The wound is the place where the Light enters you.” ― Rumi

If ever in the past I had pondered (which I did not) what I would be doing on Valentine’s Day 2016, it would not have been this:

–  Participate in morning yoga on the Ganges River.

–  Ride on a rickshaw through Murshidabad, India, watching buildings from the British colonial era along the way, and passing numerous Saras Wati altars, complete with Indian music blasting at each site.

– Visit the Katra Mosque, the oldest mosque still utilized for prayer in India.  Then have an impromptu photo shoot with a group of beautifully clad Indian teenagers visiting the mosque.  (After we photographed them, they asked if they could have a picture taken with them.)

– Enjoy seeing scores of Indian children run along the riverbank, excited at the sight of our boat.

– Walk through the small Indian village of Baranagar and being spontaneously invited into the home of a proud farmer, happy to introduce us to his family.

– Marvel at the beautiful detail of several Shiva temples, considered to be among the best examples of Bengal terra cotta art.

– Swing a bat in a cricket match, on a field shared with goats and cows.

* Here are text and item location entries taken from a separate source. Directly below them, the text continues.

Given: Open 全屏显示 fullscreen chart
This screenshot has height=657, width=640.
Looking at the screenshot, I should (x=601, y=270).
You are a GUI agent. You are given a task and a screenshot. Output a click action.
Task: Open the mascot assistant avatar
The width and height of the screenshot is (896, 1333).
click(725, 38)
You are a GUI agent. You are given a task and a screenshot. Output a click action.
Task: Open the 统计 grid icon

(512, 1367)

Thanks to much practice at bat with my dad while growing up, I actually hit the ball (not impressively, but a hit nonetheless.)

– Dance with young Indian children during their Saras Wati festival at dusk.

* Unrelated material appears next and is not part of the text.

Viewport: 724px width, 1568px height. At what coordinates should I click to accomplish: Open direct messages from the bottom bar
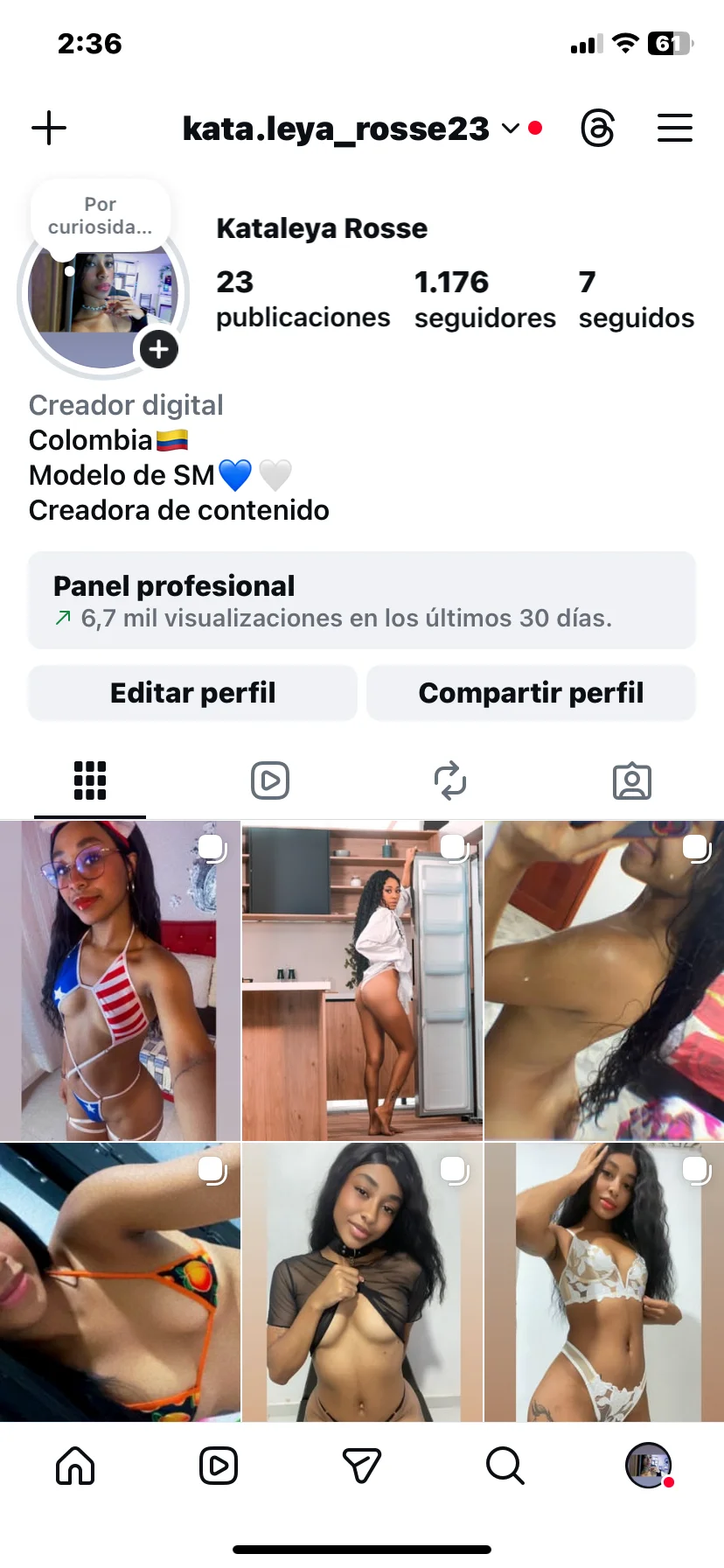coord(362,1465)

– Start to cry when our waiter, Rahul, brought glasses of rosé to our table at the end of the Valentine’s dinner.  😕  Good grief.  It’s still there, just below the surface. I’m fortunate to be surrounded by love.


Saras Wati and Saris

“Dwell on the beauty of life. Watch the stars, and see yourself running with them.”

― Marcus Aurelius, Meditations


We had an early start this morning, visiting the village of Matiari.  This town of 20,000 inhabitants is more prosperous than many, due to the local brass industry.  Skilled workers pressed hot brass into flat sheets, which would later be made into plates.  Artists chiseled intricate designs of peacocks, elephants, tigers and even butterflies into the nearly finished products.  By the way, these skilled workers are also farmers.  The reason for our early visit was that they had to return to their crops after their brass work.

As we walked through the village, our entourage of curious children grew.  Many were decked out in their finest for the Festival of Saras Wati later in the day.  While in India I’ve been using my iPad for photography.  Although somewhat awkward, it keeps my photos ready for quick upload when possible.  It’s been fun watching the faces of the local kids when eyes see their images on the larger screen.

This afternoon we had a demonstration on the wrapping of a sari. It’s much more complex than the longyis of Myanmar we wore last year. A sari is full of folds and moves quite beautifully.  We each had a matching bindi placed on our forehead.  I’ve learned that the bindi is ornamental.  Married women identify themselves with bright red coloring in the part of their hair.

Another stop later in the afternoon.  In the meantime, the sights from the boat are amazing.


Om Nama Shivay

“It is unwise to be too sure of one’s own wisdom. It is healthy to be reminded that the strongest might weaken and the wisest might err.” 

― Mahatma Gandhi

This morning we visited the town of Kalna in the Burdwan District.  There was nowhere to dock our boat, so we were transported to shore by sampan. We visited an amazing Hindu temple and walked through the market.  Because tomorrow is the festival of Saras Wati, the town market was particularly active.  Saras Wati (goddess of wisdom, education and learning) statues were for sale everywhere.  The people have been so warm and welcoming.  I’ve had many requests to have my photo taken with people; once again I think it’s the tall thing.  The Burdwan District is one of the largest rice producing areas in India.  We’ve seen women working in the rice fields while their children wave to us from the shore.


I’m trying hard to understand the many gods and their incarnations in the Hindu faith.  Our guide, Sachi is most patient with our many questions.  He’s a very intelligent and equally enthusiastic guy, and a Brahmin.  It’s fascinating!  I have to go and listen now, or I’ll miss too much.